Domino’s Pizza says it is investigating reports that its franchisees demanded payment from oversees workers to support their visa applications.
A Fairfax Media report says the going rate is $30,000 to $150,000 to get a work visa, depending on the nationality and the job at Domino’s.
The report also alleges some workers have been underpaid, with incorrect time sheets and overtime worked without payment in claims that echo the underpayments scandal at 7-Eleven franchise stores.
Last month, the Fair Work Ombudsman revealed an audit of the Pizza Hut franchise chain discovered widespread breaches of workplace laws, leading to multiple fines.
The business has since changed hands, with Australian private equity firm Allegro taking control of the Australian licence for Pizza Hut from US-based Yum!

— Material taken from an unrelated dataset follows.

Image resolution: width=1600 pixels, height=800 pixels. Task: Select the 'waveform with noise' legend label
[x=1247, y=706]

Brands last September.
In early trade today, Domino’s shares fell more than 6% to $60.05.
Domino’s says the media coverage doesn’t reflect the high ethical standards required of all employees and franchisees.

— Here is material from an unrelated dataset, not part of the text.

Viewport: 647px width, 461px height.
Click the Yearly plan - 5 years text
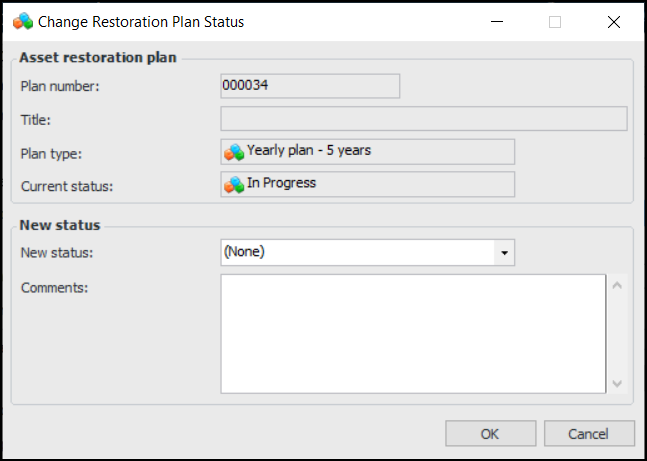[x=309, y=152]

“There is no reason, no excuse, and no tolerance for any Domino’s franchise that chooses not to pay its employees correctly or fails to meet expectations around ethics and governance,” the company said in a statement to the ASX.
Domino’s says it has found no evidence of a link between franchisee profitability and breaches of employment obligations.
The company says that in the last three years it has removed four franchisees, operating seven stores, from its network for deliberately underpaying their employees.
“Where Domino’s has identified an employee has been underpaid, the company’s first priority is ensuring the employee is repaid correctly,” according to the statement.
“Domino’s has not previously received any complaints of visa fraud, but is investigating an allegation raised in today’s report.”
Domino’s reports its half year results on Wednesday.
The fast food company has been smashing sales targets and expanding into Europe.
In August, Domino’s Pizza reported full year network sales up 32.7% to $1.964 billion and underlying profit after tax ahead of guidance at $92 million, a 43.6% rise and a record.
* Disclosure: Fairfax Media owns 100% of Allure Media, the publisher of Business Insider.